“Becoming an adult I had different experiences and encounters that made me start opening up for my ancestry. It was the beginning of what probably will be a life long research into my ancestry and African Diasporic culture. I read many books, essays, and articles, listened to music, went to performances, lectures and met with different people that became short and long term mentors, a continuous learning curve. Finding Palo and its community felt like I came home, it made sense to me, it gave me freedom. Palo fills me with a positive energy and empowers me to be who I am.”
Sasha Dees interviews the New York based artist Leonardo Benzant.
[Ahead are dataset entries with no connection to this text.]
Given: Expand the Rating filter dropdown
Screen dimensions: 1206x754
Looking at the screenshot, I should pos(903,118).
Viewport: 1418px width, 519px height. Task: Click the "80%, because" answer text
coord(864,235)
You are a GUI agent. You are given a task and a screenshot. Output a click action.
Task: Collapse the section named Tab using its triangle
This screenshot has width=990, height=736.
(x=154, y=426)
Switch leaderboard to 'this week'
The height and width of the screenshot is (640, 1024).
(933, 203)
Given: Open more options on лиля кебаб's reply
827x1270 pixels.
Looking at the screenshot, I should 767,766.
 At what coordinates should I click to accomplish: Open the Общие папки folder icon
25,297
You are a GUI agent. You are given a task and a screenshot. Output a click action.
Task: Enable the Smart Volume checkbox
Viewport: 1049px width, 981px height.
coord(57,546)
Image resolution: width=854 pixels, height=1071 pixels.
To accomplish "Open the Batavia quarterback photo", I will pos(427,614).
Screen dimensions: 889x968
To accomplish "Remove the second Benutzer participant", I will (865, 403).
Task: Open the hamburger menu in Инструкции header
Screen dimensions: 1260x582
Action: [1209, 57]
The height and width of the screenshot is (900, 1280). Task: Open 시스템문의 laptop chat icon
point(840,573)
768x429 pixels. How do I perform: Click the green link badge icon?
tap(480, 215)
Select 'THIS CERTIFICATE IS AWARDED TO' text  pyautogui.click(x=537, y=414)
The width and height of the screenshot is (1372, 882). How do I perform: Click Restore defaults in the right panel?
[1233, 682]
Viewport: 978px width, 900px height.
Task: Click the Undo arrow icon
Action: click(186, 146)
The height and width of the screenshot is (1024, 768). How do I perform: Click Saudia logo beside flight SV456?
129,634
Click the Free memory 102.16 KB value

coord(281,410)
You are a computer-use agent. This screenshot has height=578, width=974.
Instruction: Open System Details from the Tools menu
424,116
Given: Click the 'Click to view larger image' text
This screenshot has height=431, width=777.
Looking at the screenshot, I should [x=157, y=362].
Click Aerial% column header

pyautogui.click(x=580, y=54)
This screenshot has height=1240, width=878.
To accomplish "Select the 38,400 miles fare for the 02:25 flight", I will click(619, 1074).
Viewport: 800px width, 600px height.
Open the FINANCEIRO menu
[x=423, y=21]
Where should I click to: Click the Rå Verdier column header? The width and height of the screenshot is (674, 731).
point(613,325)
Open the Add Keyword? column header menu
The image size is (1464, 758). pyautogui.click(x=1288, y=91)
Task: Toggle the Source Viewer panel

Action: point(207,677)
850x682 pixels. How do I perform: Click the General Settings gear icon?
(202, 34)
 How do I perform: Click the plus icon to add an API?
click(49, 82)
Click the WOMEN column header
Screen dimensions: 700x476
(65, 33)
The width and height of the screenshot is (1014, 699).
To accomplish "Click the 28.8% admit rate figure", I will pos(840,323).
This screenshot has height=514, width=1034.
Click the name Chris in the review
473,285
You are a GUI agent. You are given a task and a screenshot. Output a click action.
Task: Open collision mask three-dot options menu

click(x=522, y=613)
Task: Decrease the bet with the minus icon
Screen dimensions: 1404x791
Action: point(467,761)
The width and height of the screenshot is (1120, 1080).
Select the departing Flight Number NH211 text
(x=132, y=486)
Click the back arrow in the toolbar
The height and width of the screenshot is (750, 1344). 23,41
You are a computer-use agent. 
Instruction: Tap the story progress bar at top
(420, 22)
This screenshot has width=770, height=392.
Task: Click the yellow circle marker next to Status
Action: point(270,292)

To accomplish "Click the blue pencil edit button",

Leonardo Benzant: The Artist-Shaman
“My practice is driven by an ongoing fascination and involvement with retentions and continuities in the African-Atlantic world. I work in a multidisciplinary way which includes: painting, performance, sculpture and sound. I find inspiration from the various modes of communication that one encounters in African-derived rituals. The work seems to emerge out of the crossroads of life, history, memory and imagination; a place between many worlds that suggest many layers of meaning. I work from the inside-out in an intuitive manner that is very personal. I’m engaged in an exploration of identity, ancestry, family, community and spirituality. Also, I investigate and draw information from the code-switching-tendencies, of simultaneous multiple narratives, and the double-consciousness that people of African descent have inherited from their shared history. My practice involves the study of Western Art History, while centered in community practices and rituals that allow me to draw personal inspiration from the spirit and oral traditions of the ancestors. The art that I make does not exist solely within a Western art frame but embodies the dynamics of being both sacred and secular.”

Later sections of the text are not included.